Exercise description: Nothing but an exact repetition of the entries should appear in the answer.

#### Data records

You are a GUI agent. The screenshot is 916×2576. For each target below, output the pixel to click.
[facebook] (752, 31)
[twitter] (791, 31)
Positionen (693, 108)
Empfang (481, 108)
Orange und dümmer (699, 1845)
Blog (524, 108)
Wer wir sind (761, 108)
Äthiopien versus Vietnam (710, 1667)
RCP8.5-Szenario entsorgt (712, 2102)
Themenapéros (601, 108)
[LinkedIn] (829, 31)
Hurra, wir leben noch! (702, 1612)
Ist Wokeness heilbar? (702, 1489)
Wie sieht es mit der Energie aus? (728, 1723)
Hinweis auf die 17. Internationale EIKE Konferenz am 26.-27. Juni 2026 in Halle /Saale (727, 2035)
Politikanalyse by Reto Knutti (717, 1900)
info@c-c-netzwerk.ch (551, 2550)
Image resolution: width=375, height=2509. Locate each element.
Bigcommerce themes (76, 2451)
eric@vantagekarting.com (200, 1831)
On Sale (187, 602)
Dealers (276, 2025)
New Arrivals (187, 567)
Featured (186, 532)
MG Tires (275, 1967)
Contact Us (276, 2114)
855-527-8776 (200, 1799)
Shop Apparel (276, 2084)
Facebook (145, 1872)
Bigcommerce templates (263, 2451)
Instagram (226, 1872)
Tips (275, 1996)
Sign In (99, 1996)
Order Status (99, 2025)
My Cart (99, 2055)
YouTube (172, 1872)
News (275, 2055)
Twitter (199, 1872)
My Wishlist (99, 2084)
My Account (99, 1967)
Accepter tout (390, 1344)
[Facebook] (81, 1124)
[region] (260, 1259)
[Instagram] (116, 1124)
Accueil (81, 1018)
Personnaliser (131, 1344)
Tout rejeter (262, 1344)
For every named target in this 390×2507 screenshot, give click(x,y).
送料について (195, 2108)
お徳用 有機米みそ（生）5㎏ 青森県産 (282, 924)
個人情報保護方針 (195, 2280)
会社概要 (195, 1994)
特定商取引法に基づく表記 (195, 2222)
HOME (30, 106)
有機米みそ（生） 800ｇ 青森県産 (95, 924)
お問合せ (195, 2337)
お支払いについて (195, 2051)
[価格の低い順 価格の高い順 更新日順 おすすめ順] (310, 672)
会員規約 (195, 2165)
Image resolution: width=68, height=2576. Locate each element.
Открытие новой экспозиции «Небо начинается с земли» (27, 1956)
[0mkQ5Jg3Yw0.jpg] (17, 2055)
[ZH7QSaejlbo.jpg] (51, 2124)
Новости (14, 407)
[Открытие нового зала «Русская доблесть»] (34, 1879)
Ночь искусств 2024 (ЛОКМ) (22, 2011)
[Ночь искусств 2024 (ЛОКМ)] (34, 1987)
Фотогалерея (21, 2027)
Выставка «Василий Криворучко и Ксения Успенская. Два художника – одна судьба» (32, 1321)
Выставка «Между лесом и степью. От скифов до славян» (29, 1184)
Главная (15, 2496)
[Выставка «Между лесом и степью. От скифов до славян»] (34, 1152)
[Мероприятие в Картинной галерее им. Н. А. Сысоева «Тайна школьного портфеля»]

########

Your solution:
You are a GUI agent. The screenshot is 916×2576. For each target below, output the pixel to click.
[facebook] (752, 31)
[twitter] (791, 31)
Positionen (693, 108)
Empfang (481, 108)
Orange und dümmer (699, 1845)
Blog (524, 108)
Wer wir sind (761, 108)
Äthiopien versus Vietnam (710, 1667)
RCP8.5-Szenario entsorgt (712, 2102)
Themenapéros (601, 108)
[LinkedIn] (829, 31)
Hurra, wir leben noch! (702, 1612)
Ist Wokeness heilbar? (702, 1489)
Wie sieht es mit der Energie aus? (728, 1723)
Hinweis auf die 17. Internationale EIKE Konferenz am 26.-27. Juni 2026 in Halle /Saale (727, 2035)
Politikanalyse by Reto Knutti (717, 1900)
info@c-c-netzwerk.ch (551, 2550)
Image resolution: width=375, height=2509. Locate each element.
Bigcommerce themes (76, 2451)
eric@vantagekarting.com (200, 1831)
On Sale (187, 602)
Dealers (276, 2025)
New Arrivals (187, 567)
Featured (186, 532)
MG Tires (275, 1967)
Contact Us (276, 2114)
855-527-8776 (200, 1799)
Shop Apparel (276, 2084)
Facebook (145, 1872)
Bigcommerce templates (263, 2451)
Instagram (226, 1872)
Tips (275, 1996)
Sign In (99, 1996)
Order Status (99, 2025)
My Cart (99, 2055)
YouTube (172, 1872)
News (275, 2055)
Twitter (199, 1872)
My Wishlist (99, 2084)
My Account (99, 1967)
Accepter tout (390, 1344)
[Facebook] (81, 1124)
[region] (260, 1259)
[Instagram] (116, 1124)
Accueil (81, 1018)
Personnaliser (131, 1344)
Tout rejeter (262, 1344)
For every named target in this 390×2507 screenshot, give click(x,y).
送料について (195, 2108)
お徳用 有機米みそ（生）5㎏ 青森県産 (282, 924)
個人情報保護方針 (195, 2280)
会社概要 (195, 1994)
特定商取引法に基づく表記 (195, 2222)
HOME (30, 106)
有機米みそ（生） 800ｇ 青森県産 (95, 924)
お問合せ (195, 2337)
お支払いについて (195, 2051)
[価格の低い順 価格の高い順 更新日順 おすすめ順] (310, 672)
会員規約 (195, 2165)
Image resolution: width=68, height=2576. Locate each element.
Открытие новой экспозиции «Небо начинается с земли» (27, 1956)
[0mkQ5Jg3Yw0.jpg] (17, 2055)
[ZH7QSaejlbo.jpg] (51, 2124)
Новости (14, 407)
[Открытие нового зала «Русская доблесть»] (34, 1879)
Ночь искусств 2024 (ЛОКМ) (22, 2011)
[Ночь искусств 2024 (ЛОКМ)] (34, 1987)
Фотогалерея (21, 2027)
Выставка «Василий Криворучко и Ксения Успенская. Два художника – одна судьба» (32, 1321)
Выставка «Между лесом и степью. От скифов до славян» (29, 1184)
Главная (15, 2496)
[Выставка «Между лесом и степью. От скифов до славян»] (34, 1152)
[Мероприятие в Картинной галерее им. Н. А. Сысоева «Тайна школьного портфеля»]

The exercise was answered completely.